We just published a new case study on Adaptive Blue’s new Glue product. Taking the form of a Firefox plug-in, Glue allows users to share feedback with friends on books, music, movies, restaurants, gadgets, stocks and other everyday things around the web.

In the case study, Adaptive Blue founder Alex Iskold recaps the line of reasoning which led him to use SimpleDB. Time to market was important, as was the ability to scale out to handle a growing user base, which now stands at around 100,000.

We’ve calculated that Alex’ choice of SimpleDB has given him a 10 to 1 cost advantage over a solution based on an on-premise or hosted database system.

Glue also makes use of EC2 for processing, and S3 for storage. In fact they are now storing over 30 million objects in S3.

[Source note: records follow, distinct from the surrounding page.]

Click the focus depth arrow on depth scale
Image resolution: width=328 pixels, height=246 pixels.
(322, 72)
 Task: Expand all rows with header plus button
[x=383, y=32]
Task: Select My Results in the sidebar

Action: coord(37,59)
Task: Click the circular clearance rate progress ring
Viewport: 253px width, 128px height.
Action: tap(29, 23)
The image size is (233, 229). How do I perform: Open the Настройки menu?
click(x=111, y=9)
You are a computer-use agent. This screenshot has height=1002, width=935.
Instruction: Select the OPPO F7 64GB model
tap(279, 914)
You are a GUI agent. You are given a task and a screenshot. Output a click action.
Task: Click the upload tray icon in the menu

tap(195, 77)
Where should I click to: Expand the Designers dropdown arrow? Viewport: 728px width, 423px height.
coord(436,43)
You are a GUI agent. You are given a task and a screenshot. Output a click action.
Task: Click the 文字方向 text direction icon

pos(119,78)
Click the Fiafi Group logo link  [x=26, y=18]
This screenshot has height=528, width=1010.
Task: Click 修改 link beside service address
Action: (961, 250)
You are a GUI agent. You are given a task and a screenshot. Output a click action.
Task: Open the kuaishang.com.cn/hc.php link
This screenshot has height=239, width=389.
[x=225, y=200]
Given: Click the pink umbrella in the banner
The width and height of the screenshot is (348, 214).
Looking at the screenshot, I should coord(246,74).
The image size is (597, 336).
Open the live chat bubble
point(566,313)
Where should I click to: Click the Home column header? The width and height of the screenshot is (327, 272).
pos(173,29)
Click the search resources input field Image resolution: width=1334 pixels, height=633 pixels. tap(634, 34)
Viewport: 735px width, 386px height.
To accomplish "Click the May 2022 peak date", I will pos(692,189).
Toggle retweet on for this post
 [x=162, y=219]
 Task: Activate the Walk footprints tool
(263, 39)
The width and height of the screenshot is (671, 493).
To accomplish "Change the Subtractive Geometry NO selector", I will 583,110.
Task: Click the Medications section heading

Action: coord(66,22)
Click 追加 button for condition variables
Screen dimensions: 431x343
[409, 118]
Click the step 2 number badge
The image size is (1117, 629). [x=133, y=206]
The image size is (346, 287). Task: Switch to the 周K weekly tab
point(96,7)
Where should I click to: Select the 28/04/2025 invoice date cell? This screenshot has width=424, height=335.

AWS Evangelist Mike Culver’s new tutorial demonstrates a new way to access SimpleDB from Microsoft Visual Studio 2008 using a proxy class to trick Visual Studio into thinking that SimpleDB is a native data source. Mike has prepared a video which shows this new technique in action. It is available in Flash and Windows Media form.

Last but not least, David Kavanagh emailed me to let me know that he has written a Visual Query Tool for SimpleDB. The tool supports a flexible query workspace, allows selection of any SimpleDB domain, displays domain metadata, and can show the results of several queries at once.

The tool will soon be shipped part of David’s Typica library. For now you need to get it yourself using SVN. David told me that he wrote the initial code in about two hours and then spent another day or so cleaning it up.

And that wraps up another day at the keyboard for me!

— Jeff;

Modified 2/11/2021 – In an effort to ensure a great experience, expired links in this post have been updated or removed from the original post.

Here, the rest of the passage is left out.